= Tedald (archbishop of Milan) =

Tedald was archbishop of Milan (died in Milan on 25 May 1085) from 1075 to 1085.

==Early life==

Tedald was born into a noble family in Milan. He entered into the service of King Henry IV of Germany who employed him in the royal chapel.

==Archbishop==

Henry IV made Tedald archbishop of Milan in 1075. When appointing Tedald to the archbishopric, Henry ignored his former decision about the appointment of another cleric, Godfrey, to the same see. The King also disregarded the claim of Pope Gregory VII's candidate, Atto, to the archbishopric. The suffragan bishops consecrated Tedald archbishop.

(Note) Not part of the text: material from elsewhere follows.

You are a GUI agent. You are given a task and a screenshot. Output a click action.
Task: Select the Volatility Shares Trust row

Tedald approached Pope Gregory, seeking the Pope's "friendship" in a letter, but the Pope was unwilling to acknowledge the royal investiture. On 8 December, Gregory forbade the Archbishop's suffragan bishops to consecrate Tedald and summoned Tedald to Rome to give an account of his appointment. The Pope regarded Tedald as a rebel and a renegade and accused him of claiming the see of the lawful archbishop, Atto.

The Pope excommunicated Tedald at an unknown date.

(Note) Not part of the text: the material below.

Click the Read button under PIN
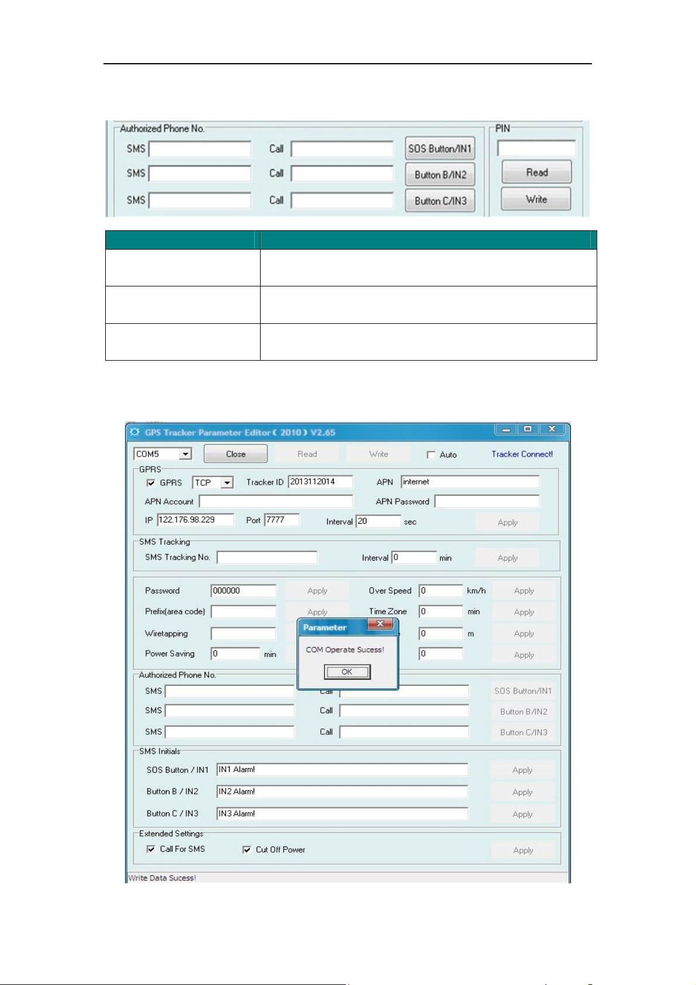 coord(536,172)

Henry IV made his three-year-old son, Conrad, his lieutenant in Italy before returning to Germany early in 1077. On the same occasion, the King appointed Tedald and Denis, Bishop of Piacenza, as his son's guardians. Tedald's excommunication was renewed at the Lenten synods of Rome in 1078, 1079 and 1080.

Tedald was one of the nineteen Italian prelates to attend the synod that Henry IV held at Brixen on 25 June 1080. The assembled prelates declared that Pope Gregory VII's election had been invalid. Historian David J Hay has suggested Tedald was the leader of the coalition of Lombard bishops that defeated Matilda of Tuscany at the battle of Volta Mantovana in October 1080.

Tedald and his suffragans appointed one thousand knights to accompany King Henry to Rome in 1082.

Tedald died in Milan on 25 May 1085 (on the same day as Pope Gregory VII).